As soon as our small Hawaiian Airlines plane lands, you notice how sustainable this island is as the airport is run with solar panels. It’s eerily quiet and my Oahu-born and raised ears are in culture shock. No beeping, no sirens, there are just NO sounds at all. Strange. I start to feel so very relaxed, Erica is laughing at me as I can’t stop yawning. She agreed to show me some of the “town” in her auntie’s truck and drives a few minutes into the main city center. We eat breakfast at the Blue Ginger Café for a delicious and fresh veggie omelet and walk on over to the Coffee Works to have a fresh cup of joe. I’d also recommend Pele’s Other Garden Deli for a huge fresh veggie burrito for lunch, so yummy. We walk a few streets to see a little boutique to find my buddy new slippers. Then, we stop at the local grocery markets to check out what they’re selling. The town reminds me so much of old Ewa plantation life when I was a little kid growing up. As we drive through town, every driver will wave at us, probably recognizing auntie’s truck.
If you’re a tourist here, you’ll find lots to do to stay active. Walk around town. Take a horse-back riding lesson. Go snorkeling or fishing. Or just take a walk from the resort like we did to do a bit of exploring. We started from the Four Seasons Resort at Manele Bay and walked along the beach to a nature preserve, which has concrete steps down to a chilly tide pool to where we explored some fish.
After spending some time at the tide pools off the beach, we take a short 15-20 minute walk along the coast that goes up at an incline. When you reach the top, there is an 80-foot cliff where you can take pictures of the Sweetheart Rock, or Puu Pehe. The legend of this iconic landmark is a tragic one. A warrior from Lanai, Makakehau, was so taken by his love, a Hawaiian maiden Pehe from Lahaina, that he hid her from others in a cave at the base of Manele’s cliffs.

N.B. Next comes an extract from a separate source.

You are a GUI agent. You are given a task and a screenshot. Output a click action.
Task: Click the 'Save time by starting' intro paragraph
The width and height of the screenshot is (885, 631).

One day a storm had him rushing back to his love but it was too late, Pehe drowned from the storm waves. He climbed the Puu Pehe rock and buried his love and committed suicide jumping off the rock into the water below. If you’re lucky you can sometimes spot spinner dolphins from this view. Just be careful not to get too close to the edge, there’s nothing to stop your fall. But, the fish are so prevalent from that high up you still can see the flashes of yellow tang below in the shallow reefy water.
All in all, it was perfect day and such beautiful scenery to explore, I can’t wait to return. Our walk around the hotel and out to Sweetheart Rock and around town was a little over a mile. Not bad for a leisure day of unwinding on this gorgeous island.